Görev Amacı:
Aşağıdaki ifadelerin kitap değerlendirmesiyle uyuşup uyuşmadığını her biri için evet ya da hayır diyerek belirtin ve karara esas olan sözcükleri metinden değiştirmeden alıntılayın: (a) Kitap 2011'de Remzi Kitabevi'nden çıkmıştır. (b) Değerlendirmeye göre kitap okunup rafa kaldırılacak bir kitaptır. (c) Kitap, Kayhan Karlı'nın önerdiği kitaplardan biridir.

Makale:
Önemli Not: Bu yazı Eğitim Yönetimi ve Denetimi Yüksek Lisansı programında Liderlik dersine konuk olduğum Gökhan Yücel'in öğrencilerinden olan öğrenme yoldaşı meslektaşımız Ayşe Üstündağ tarafından yazılmış ikinci kitap değerlendirmesidir, teşekkürler Ayşe hocam.
Yazar: Marshall B.Rosenberg
Remzi Kitabevi, 2011
Kitapla Tanışma: Kayhan Karlı Hocamızın ziyaretinde önerdiği 6 kitap arasında, başına yıldız koyduğum iki kitaptan biriydi. Beklentimin çok üzerinde buldum. Teşekkürler…
Kitabı Farklı Kılan: Konuların itinayla sınıflandırılmış olması, çözüm önerilerinin sistemleşmiş olması. Soyut konuların bu kadar örnek ve alıştırmalarla düzenlenmiş olması, gerçek hayata uygulanabilme ihtimalini yükseltiyor. Okunup rafa kaldırılacak bir kitap değil, okunup bol alıştırma yapılacak bir kitap. Türkiye’de bunun eğitimleri de veriliyor…
Şiirlerin çevirisi bile şiir gibi olmuş…
“Çoğu zaman içimizdeki şiddeti kabul etmeyiz; çünkü bu konuda cahiliz. Şiddet barındırmayan biri olmadığımızı varsayarız.” Arun Gandhi
“Dedemin de söylediği gibi, ‘dünyada görmeyi arzu ettiğimiz değişimin kendisi olmazsak’ değişim hiçbir zaman gerçekleşmeyecektir. Hepimiz maalesef hep önce diğer kişinin değişmesini bekleriz.” Arun Gandhi
“Dünya, biz ona ne anlam yüklediysek odur. Bugün eğer dünya acımasızsa, onu kendi davranışlarımızla acımasız yaptık. Eğer kendimizi değiştirebilirsek dünyayı da değiştirebiliriz; kendimizi değiştirmek, dilimizi ve iletişim yöntemlerimizi değiştirmekle başlar.” Arun Gandhi
ŞİDDETSİZ İLETİŞİM SÜRECİ
1. GÖZLEM
Yargılar dünyasında KİMİN NE OLDUĞUNA odaklanırız. Mevlana şöyle demiş: “Doğru ile yanlışın ötesinde bir yer var. Orada buluşalım.” Başkaları hakkındaki analizler aslında kendi ihtiyaçlarımızın ve değerlerimizin birer ifadesidir. İnsanları sınıflandırmak ve yargılamak şiddeti körükler. Kötü adamların cezalandırılmayı hak ettiği öğretilen seyirciler bu şiddeti izlemekten zevk alırlar.

Veri Satırları:
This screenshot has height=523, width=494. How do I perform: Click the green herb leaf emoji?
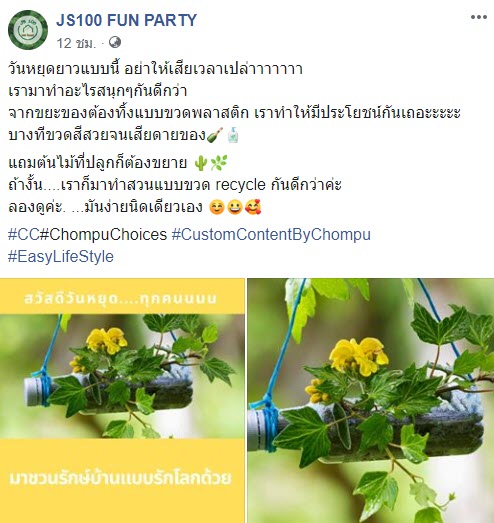[219, 163]
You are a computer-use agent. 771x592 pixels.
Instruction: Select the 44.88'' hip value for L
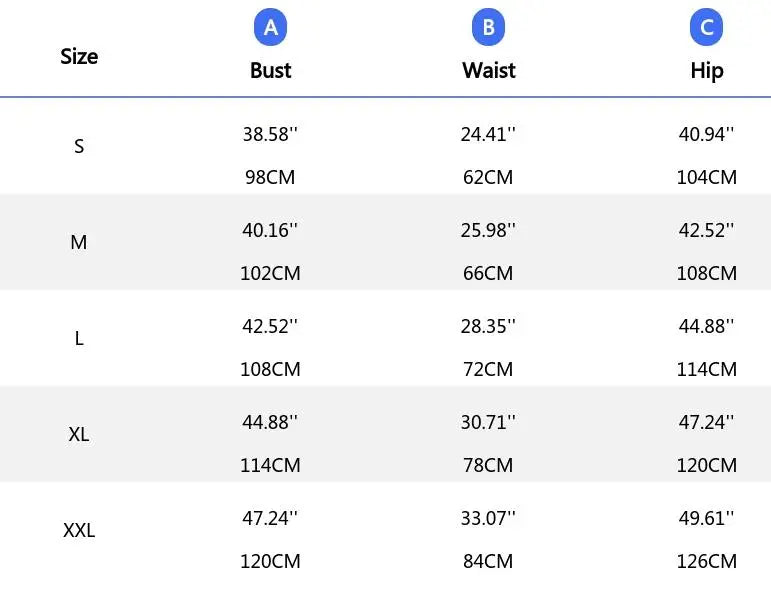[x=706, y=326]
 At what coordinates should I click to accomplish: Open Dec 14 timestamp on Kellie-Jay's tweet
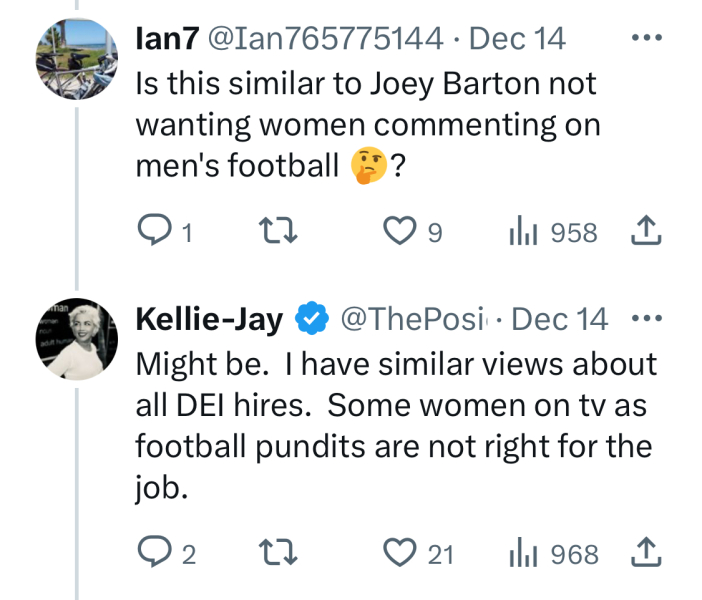coord(566,319)
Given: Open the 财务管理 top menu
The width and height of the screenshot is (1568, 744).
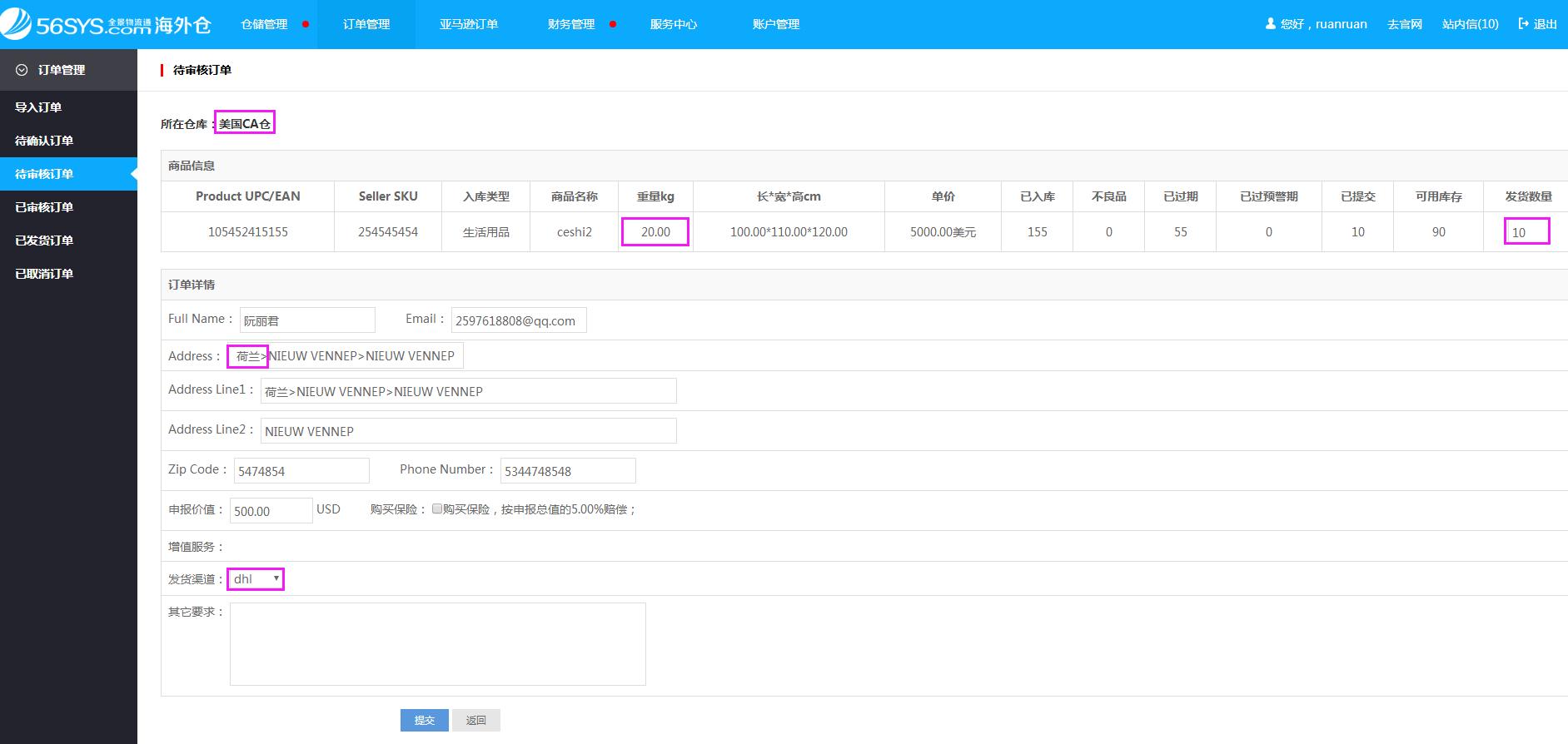Looking at the screenshot, I should click(x=571, y=24).
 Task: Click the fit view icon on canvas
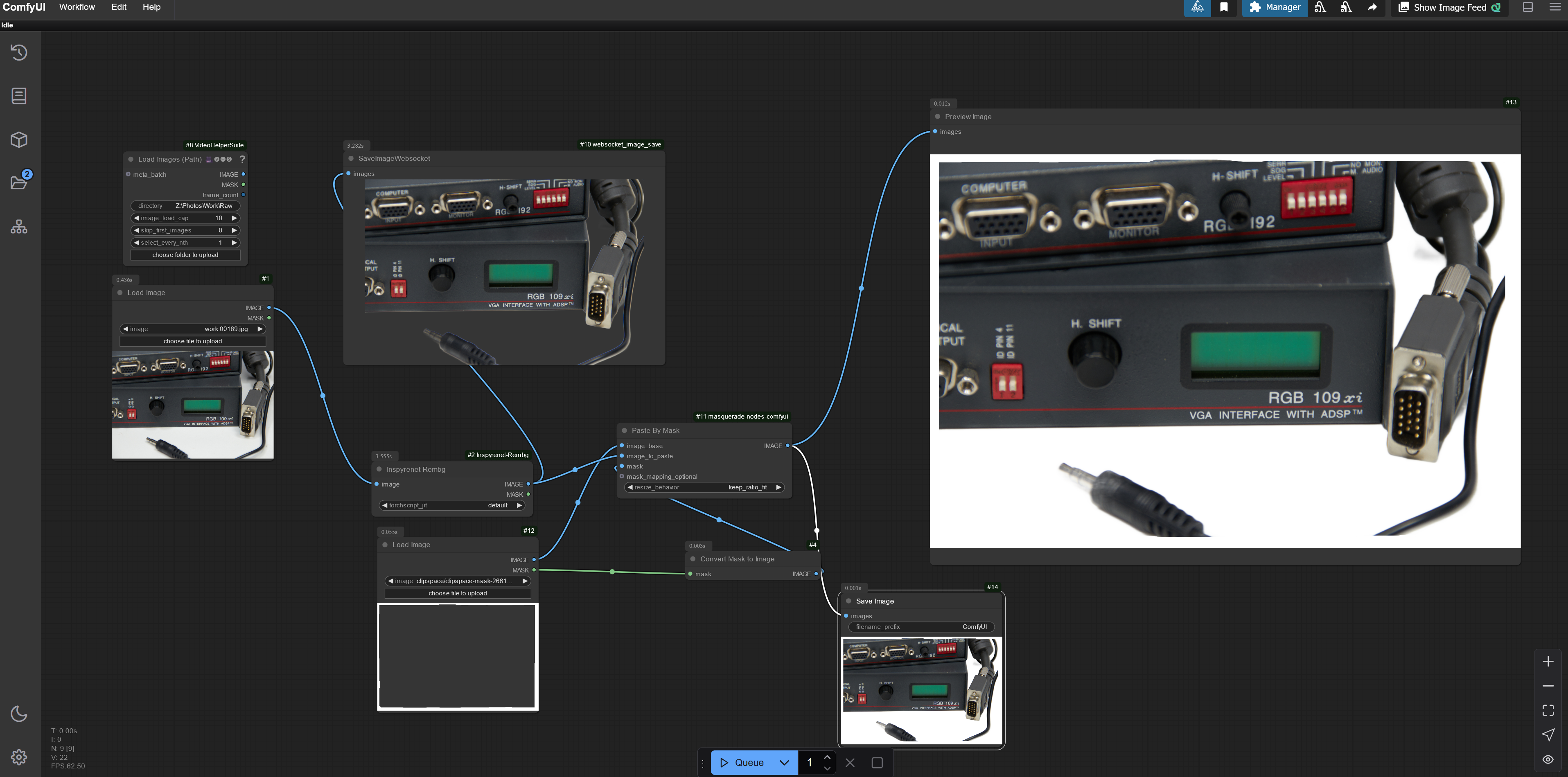1548,710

Yanıt:
(a) Evet: “Remzi Kitabevi, 2011”
(b) Hayır: “Okunup rafa kaldırılacak bir kitap değil, okunup bol alıştırma yapılacak bir kitap.”
(c) Evet: “Kayhan Karlı Hocamızın ziyaretinde önerdiği 6 kitap arasında”